** SELECTED EXCERPT follows **

Week 8 · Lesson 7

Collaborative Filtering

Teaching machines to predict what you will like next

We move beyond structured tabular data into the world of recommendation systems — one of the most commercially impactful applications of deep learning.

CP3501 – Deep Learning James Cook University Semester 1, 2025

Recap: Where We Have Been

Weeks 1–6

Transfer learning with images (ResNet, FastAI)
ML fundamentals — loss, metrics, overfitting
Gradient descent — the engine of learning
NLP with Transformers (Hugging Face)
Tabular deep learning (Titanic)

Week 7

Embeddings — turning discrete categories into dense numeric vectors. This is the key idea we build on today.

The common thread

Build It → Understand It → Apply It

We always start with working code
Then we open the hood
Then we reason about design choices

Today

Collaborative Filtering — a domain where embeddings are the entire model, not just a preprocessing step.

What is a Recommender System?

A recommender system predicts a user's preference or rating for items they have not yet encountered.

Real-world examples

Netflix — "Because you watched..."
Spotify — Discover Weekly playlist
Amazon — "Customers also bought"

** End of SELECTED EXCERPT **
** PROVIDED RECORDS follows **

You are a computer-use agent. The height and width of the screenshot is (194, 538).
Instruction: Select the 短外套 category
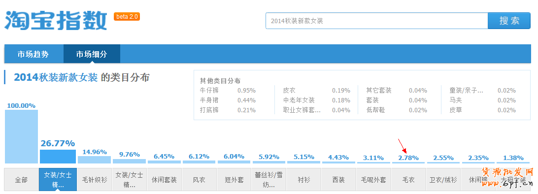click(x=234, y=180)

** End of PROVIDED RECORDS **
** PROVIDED RECORDS follows **

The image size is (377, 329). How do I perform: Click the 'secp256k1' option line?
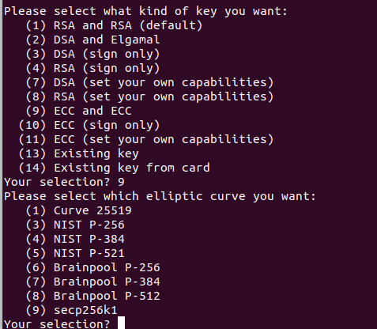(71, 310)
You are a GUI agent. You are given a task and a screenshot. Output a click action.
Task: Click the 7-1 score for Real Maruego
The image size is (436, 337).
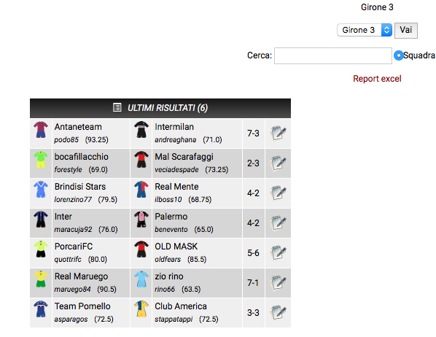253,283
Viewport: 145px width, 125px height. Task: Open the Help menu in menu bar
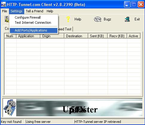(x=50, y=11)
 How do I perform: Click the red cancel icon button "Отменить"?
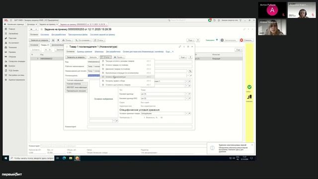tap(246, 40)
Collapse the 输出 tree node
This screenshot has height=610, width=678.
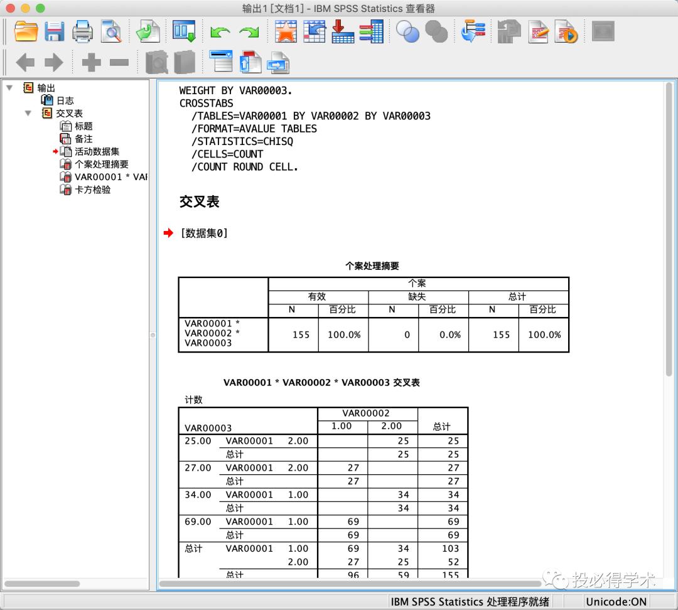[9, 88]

** End of PROVIDED RECORDS **
** PROVIDED RECORDS follows **

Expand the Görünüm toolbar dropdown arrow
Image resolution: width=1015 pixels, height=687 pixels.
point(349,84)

** End of PROVIDED RECORDS **

**WORK ORDER 1:** Rewrite the stretch of the collaborative filtering lesson from "Week 8 · Lesson" through "of deep learning.", swapping "recommendation systems" for "recommender systems".
**WORK ORDER 2:** Continue the collaborative filtering lesson from where it stops.
The records were taken from a separate source.

**TASK RESULT 1:**
Week 8 · Lesson 7

Collaborative Filtering

Teaching machines to predict what you will like next

We move beyond structured tabular data into the world of recommender systems — one of the most commercially impactful applications of deep learning.

**TASK RESULT 2:**
YouTube — next video autoplay

Two main families

Content-based — use item features (genre, director…)
Collaborative Filtering — use patterns across many users
No item features needed — just the rating data

The Rating Matrix

Collaborative filtering starts with a user–item rating matrix. Each cell is a known rating; most cells are unknown.

User \ Movie	Inception	Toy Story	The Matrix	Frozen	Interstellar
Alice	5	?	4	?	5
Bob	?	5	?	4	?
Carol	3	4	?	5	2
Dave	?	?	5	?	4

The core problem

Given the known ratings (numbers), predict the missing ones (?). This is a matrix completion problem.

Key insight

Alice and Dave both love Sci-Fi (Inception, The Matrix, Interstellar). So Alice's rating for The Matrix is a good signal for Dave's missing ratings too.

The Sparsity Problem

In reality the matrix is extremely sparse. Netflix has ~200M users and ~15,000 titles. Each user rates a tiny fraction.

Sparsity example

200,000,000 users × 15,000 titles = 3 trillion possible ratings
A user who rates 50 movies fills only 0.00033% of their row
Over 99.99% of the matrix is empty!

Why CF still works

Even sparse data contains strong patterns. Users who agree on rated items tend to agree on unrated ones too.

Check Your Understanding

Knowledge Check 1

Collaborative Filtering makes predictions based on:

Try again

Knowledge Check 2

In a user–item rating matrix, most cells are empty. What does each empty cell represent?

Try again

Matrix Factorisation: The Core Idea

We decompose the rating matrix R into two smaller matrices: one for users, one for items.

User embedding row

A vector of k numbers that encodes Alice's taste profile across k hidden dimensions.

Item embedding column

A vector of k numbers encoding how much a movie "contains" each hidden dimension.

Latent Factors: What Do They Capture?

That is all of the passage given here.